[Saved entries]
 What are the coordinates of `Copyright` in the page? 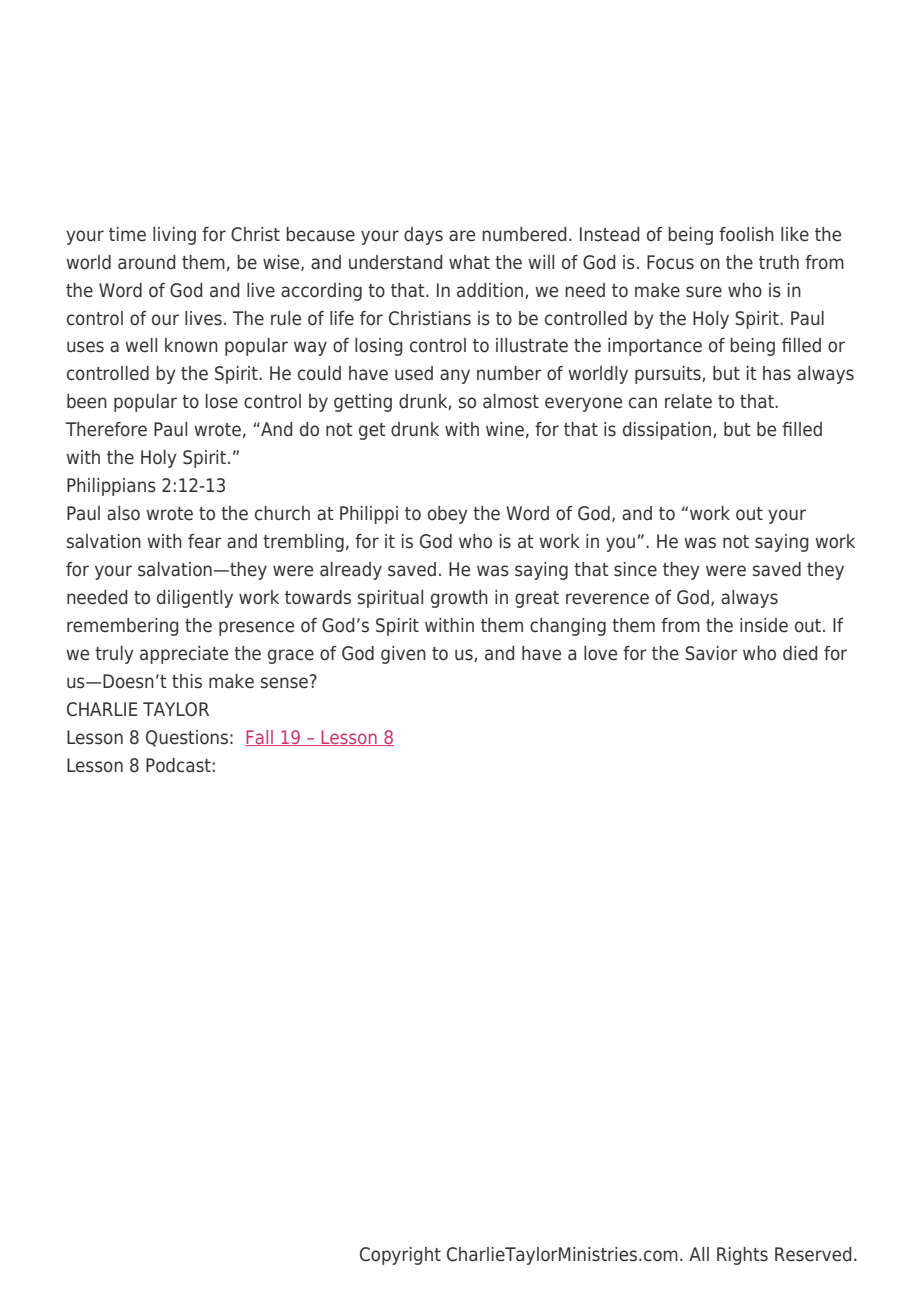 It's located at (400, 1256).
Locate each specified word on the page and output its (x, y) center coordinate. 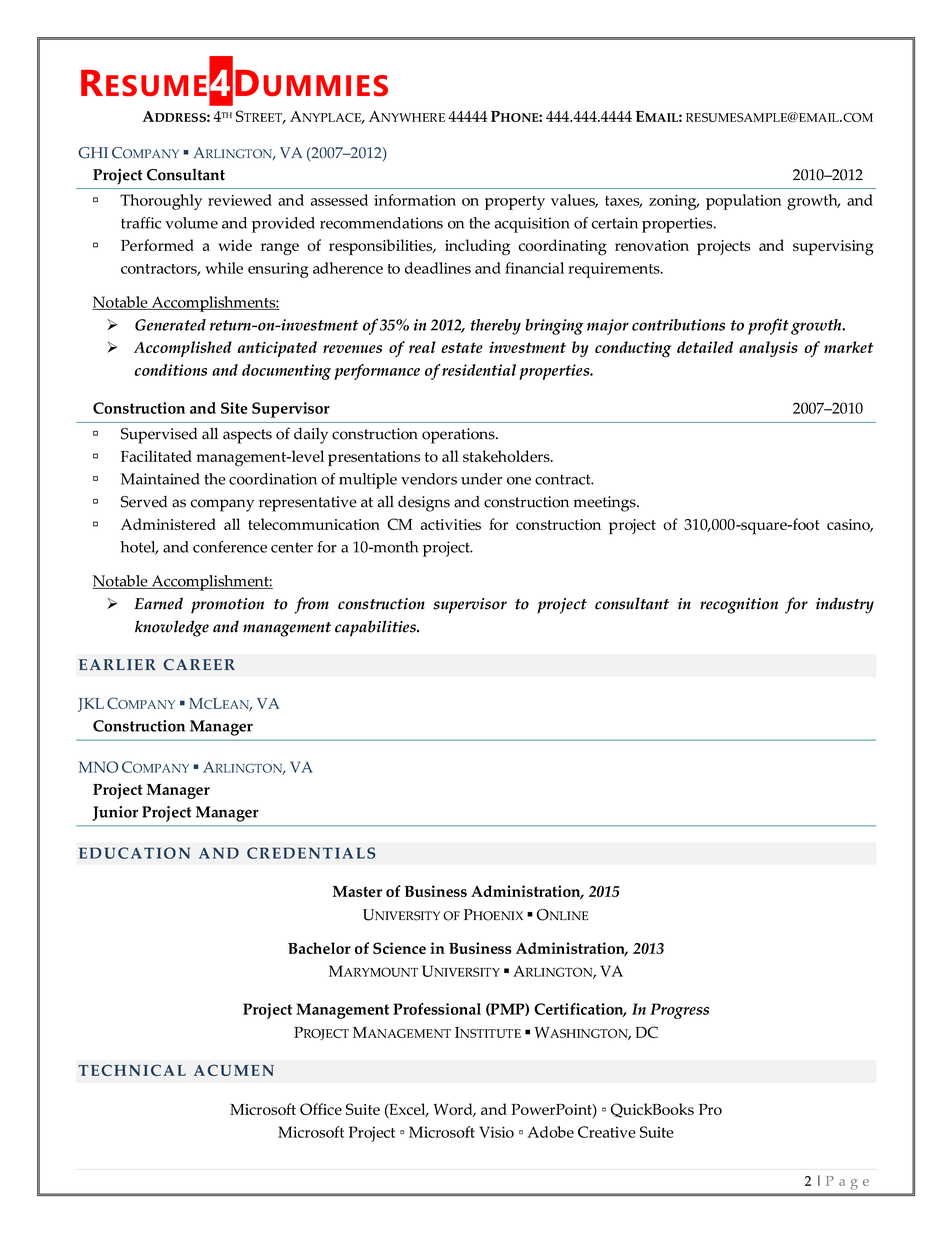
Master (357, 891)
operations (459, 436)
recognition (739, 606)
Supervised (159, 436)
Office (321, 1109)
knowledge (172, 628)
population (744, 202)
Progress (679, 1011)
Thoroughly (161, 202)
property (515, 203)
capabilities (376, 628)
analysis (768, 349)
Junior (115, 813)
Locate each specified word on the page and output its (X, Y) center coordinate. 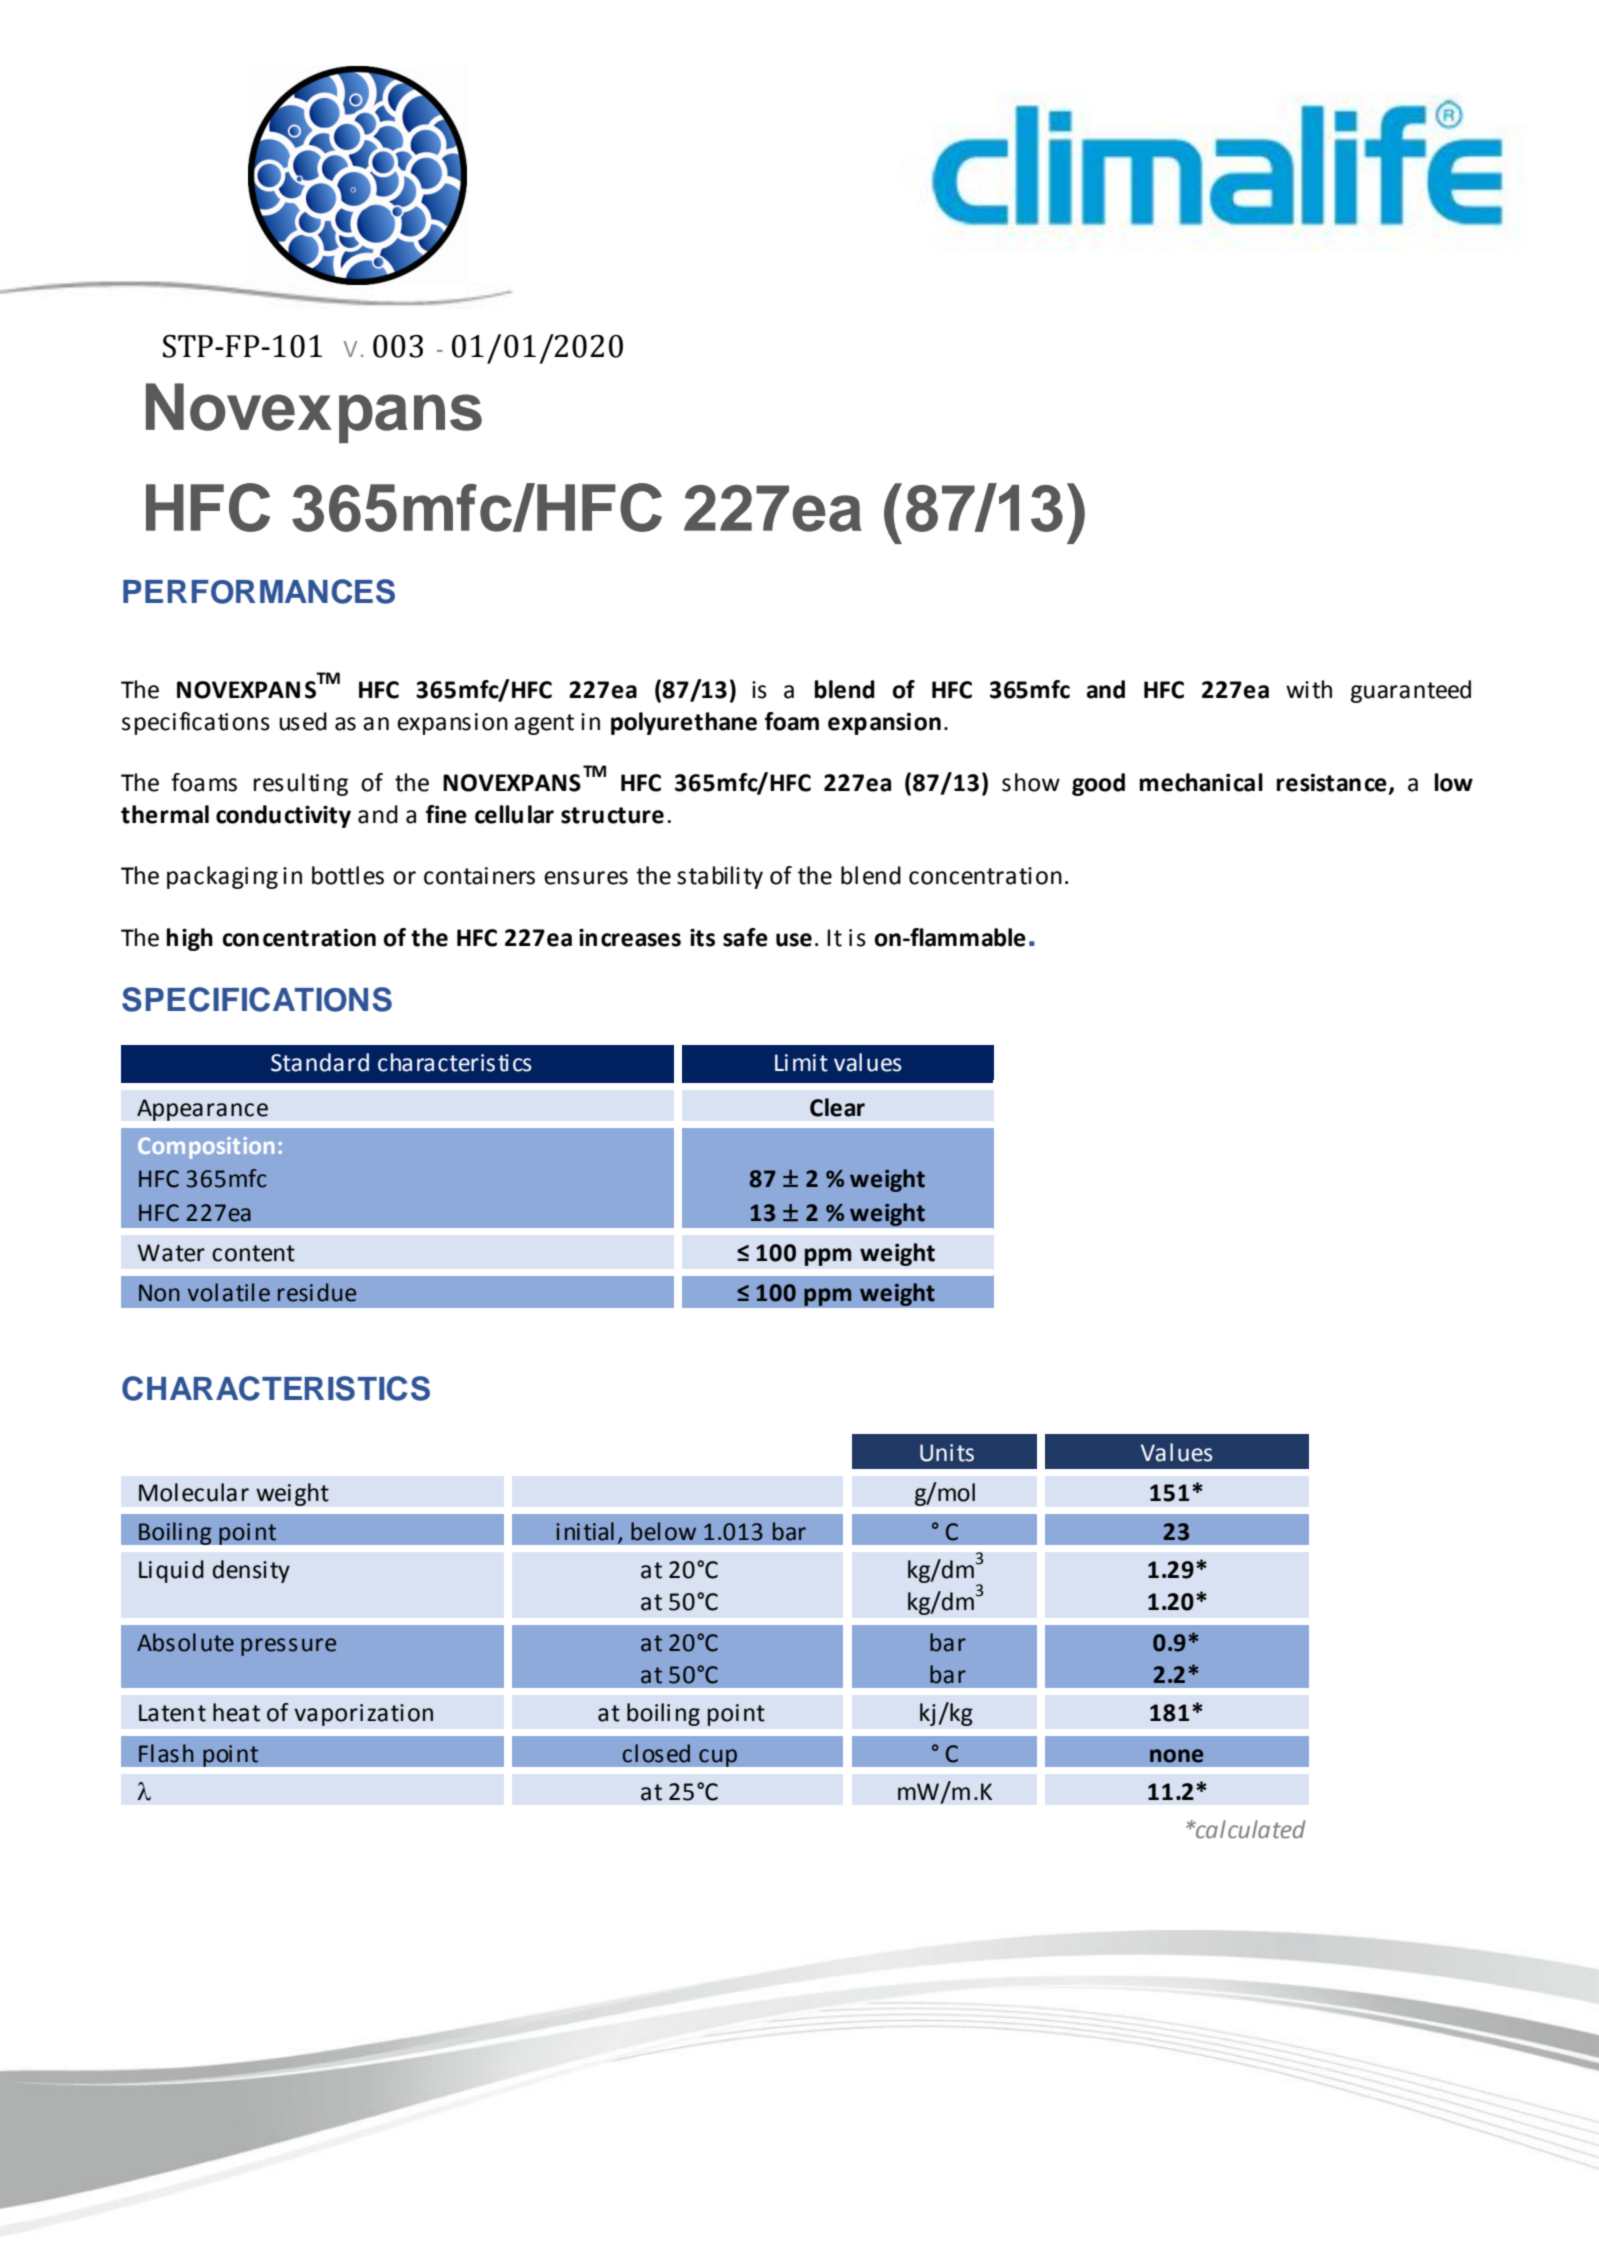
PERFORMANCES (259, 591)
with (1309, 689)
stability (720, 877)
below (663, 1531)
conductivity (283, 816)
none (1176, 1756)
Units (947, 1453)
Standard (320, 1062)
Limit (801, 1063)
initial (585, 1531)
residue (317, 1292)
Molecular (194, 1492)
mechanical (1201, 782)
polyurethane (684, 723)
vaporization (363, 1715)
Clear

> **The exercise**:
Put the lines of the material, from the line with "conductivity (283, 816)" through the end, into a JSON list of strings with one string per line and no blank lines.

> **Output for this exercise**:
[
  "conductivity (283, 816)",
  "none (1176, 1756)",
  "Units (947, 1453)",
  "Standard (320, 1062)",
  "Limit (801, 1063)",
  "initial (585, 1531)",
  "residue (317, 1292)",
  "Molecular (194, 1492)",
  "mechanical (1201, 782)",
  "polyurethane (684, 723)",
  "vaporization (363, 1715)",
  "Clear"
]